Dataset entries
════
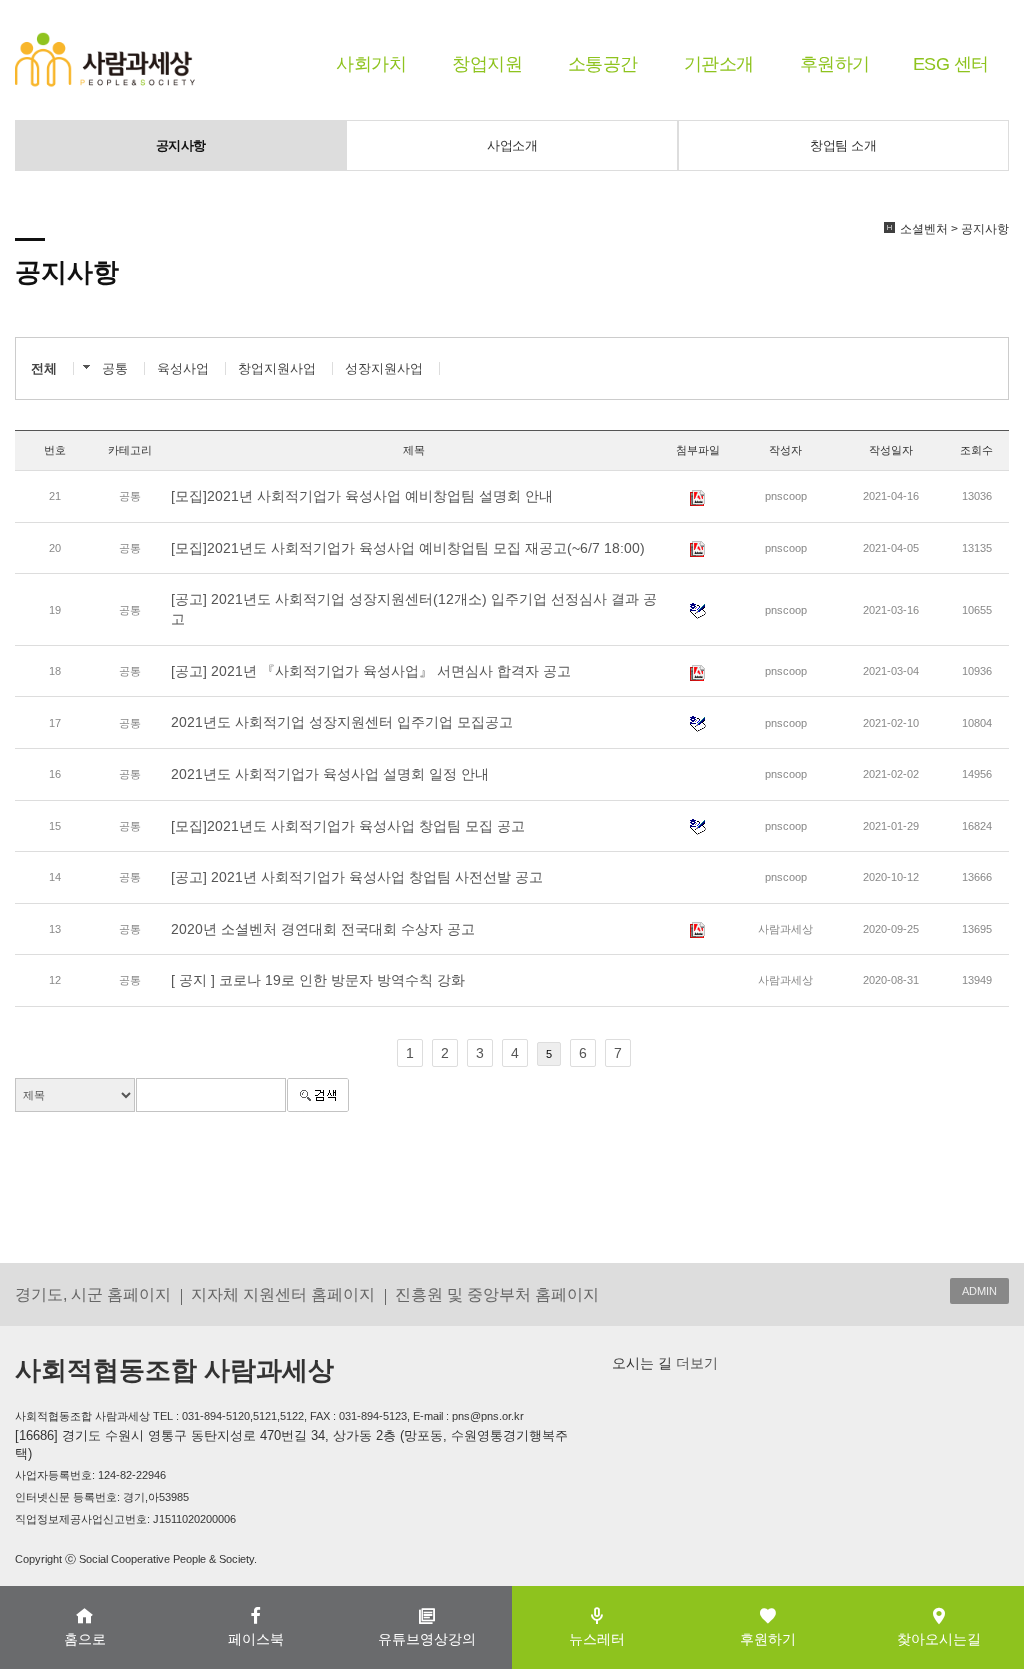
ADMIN (979, 1291)
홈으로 (85, 1639)
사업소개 (512, 145)
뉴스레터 (597, 1639)
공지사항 (181, 145)
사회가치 (371, 64)
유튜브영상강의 (427, 1639)
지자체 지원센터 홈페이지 (283, 1294)
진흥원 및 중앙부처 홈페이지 (497, 1294)
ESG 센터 (951, 64)
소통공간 (603, 64)
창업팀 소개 (843, 145)
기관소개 (719, 64)
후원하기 (835, 64)
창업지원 (487, 64)
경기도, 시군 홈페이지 (93, 1294)
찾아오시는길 (939, 1639)
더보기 (695, 1363)
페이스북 (256, 1639)
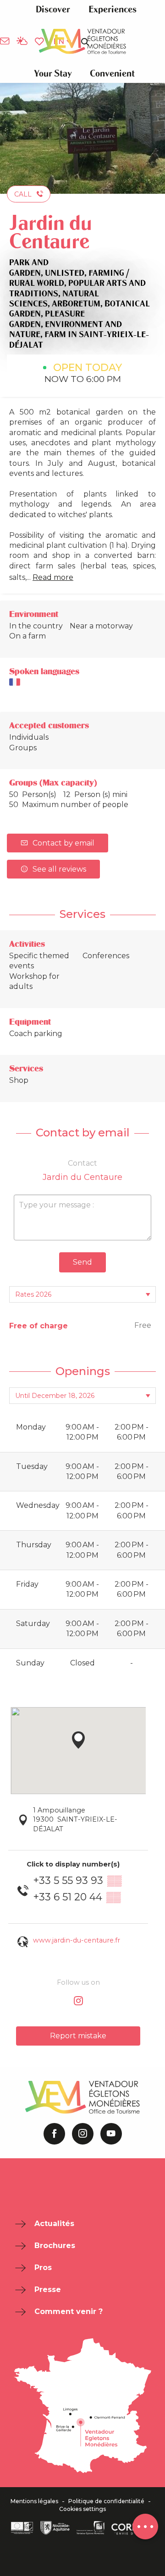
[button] (52, 9)
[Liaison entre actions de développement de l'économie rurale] (22, 2528)
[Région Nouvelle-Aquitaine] (55, 2528)
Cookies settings (82, 2509)
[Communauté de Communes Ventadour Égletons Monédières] (90, 2528)
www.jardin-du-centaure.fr (76, 1940)
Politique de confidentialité (106, 2501)
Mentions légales (34, 2501)
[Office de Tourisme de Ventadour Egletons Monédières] (82, 41)
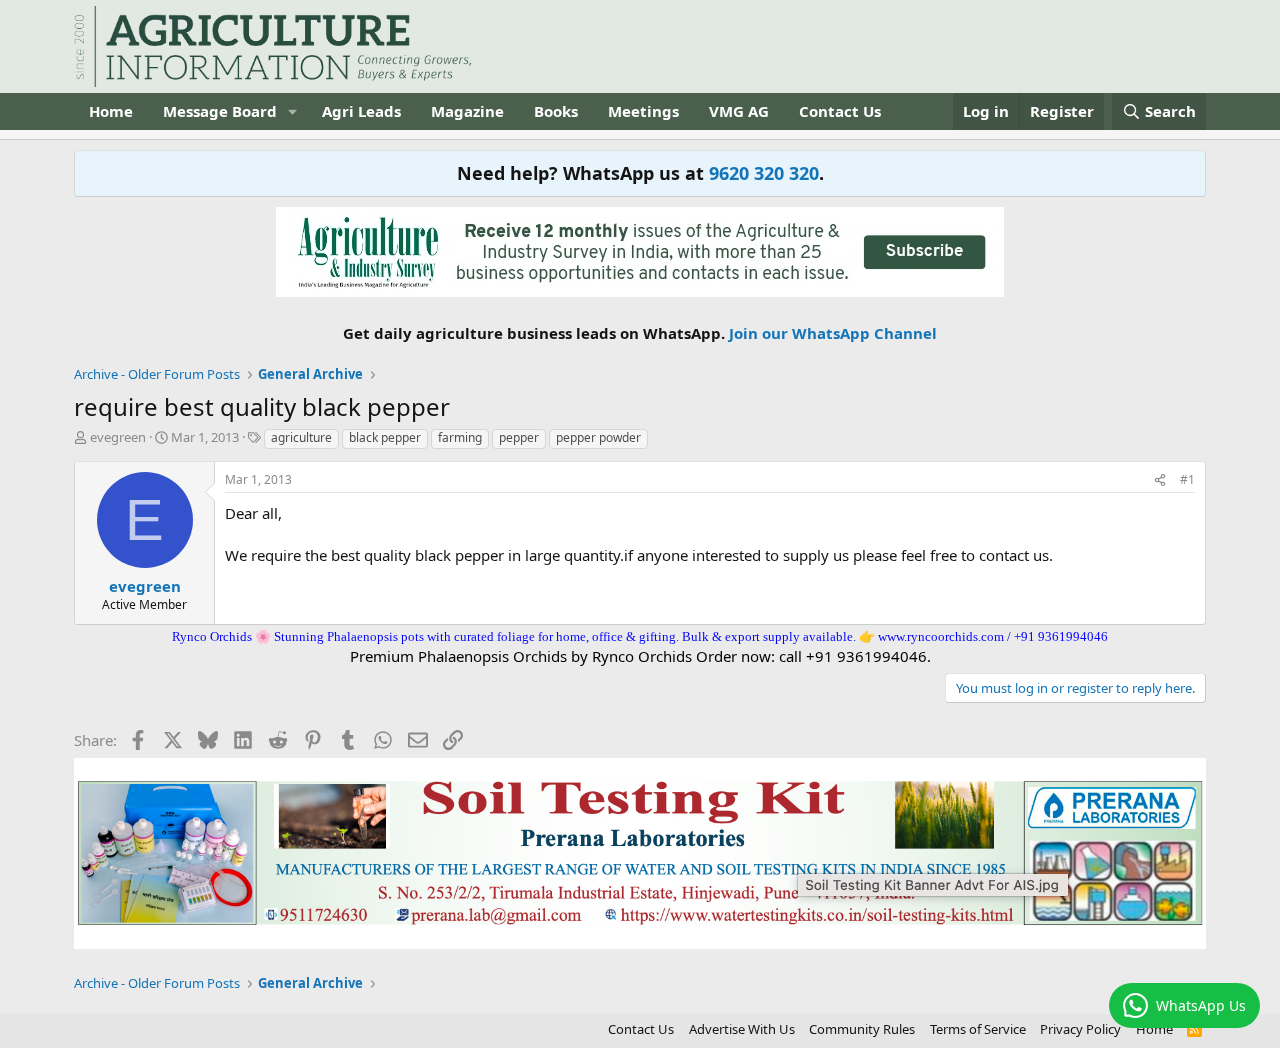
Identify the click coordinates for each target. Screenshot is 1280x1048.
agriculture (301, 437)
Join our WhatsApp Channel (833, 333)
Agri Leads (361, 111)
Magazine (467, 111)
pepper (519, 437)
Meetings (643, 111)
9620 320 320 (764, 173)
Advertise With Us (742, 1029)
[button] (293, 111)
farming (460, 437)
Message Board (220, 111)
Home (111, 111)
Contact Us (840, 111)
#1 (1187, 479)
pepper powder (598, 437)
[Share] (1160, 480)
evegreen (118, 437)
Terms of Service (978, 1029)
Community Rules (862, 1029)
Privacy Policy (1080, 1029)
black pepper (385, 437)
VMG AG (739, 111)
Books (556, 111)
════
_TASK ITEM_:
Exact copy, pictures excluded: restate every record above word for word.

_TASK ANSWER_:
ADMIN (979, 1291)
홈으로 (85, 1639)
사업소개 (512, 145)
뉴스레터 (597, 1639)
공지사항 (181, 145)
사회가치 (371, 64)
유튜브영상강의 (427, 1639)
지자체 지원센터 홈페이지 (283, 1294)
진흥원 및 중앙부처 홈페이지 (497, 1294)
ESG 센터 (951, 64)
소통공간 (603, 64)
창업팀 소개 (843, 145)
기관소개 (719, 64)
후원하기 (835, 64)
창업지원 (487, 64)
경기도, 시군 홈페이지 (93, 1294)
찾아오시는길 (939, 1639)
더보기 (695, 1363)
페이스북 (256, 1639)
[button] (52, 9)
[Liaison entre actions de développement de l'économie rurale] (22, 2528)
[Région Nouvelle-Aquitaine] (55, 2528)
Cookies settings (82, 2509)
[Communauté de Communes Ventadour Égletons Monédières] (90, 2528)
www.jardin-du-centaure.fr (76, 1940)
Politique de confidentialité (106, 2501)
Mentions légales (34, 2501)
[Office de Tourisme de Ventadour Egletons Monédières] (82, 41)
Identify the click coordinates for each target. Screenshot is 1280x1048.
agriculture (301, 437)
Join our WhatsApp Channel (833, 333)
Agri Leads (361, 111)
Magazine (467, 111)
pepper (519, 437)
Meetings (643, 111)
9620 320 320 (764, 173)
Advertise With Us (742, 1029)
[button] (293, 111)
farming (460, 437)
Message Board (220, 111)
Home (111, 111)
Contact Us (840, 111)
#1 (1187, 479)
pepper powder (598, 437)
[Share] (1160, 480)
evegreen (118, 437)
Terms of Service (978, 1029)
Community Rules (862, 1029)
Privacy Policy (1080, 1029)
black pepper (385, 437)
VMG AG (739, 111)
Books (556, 111)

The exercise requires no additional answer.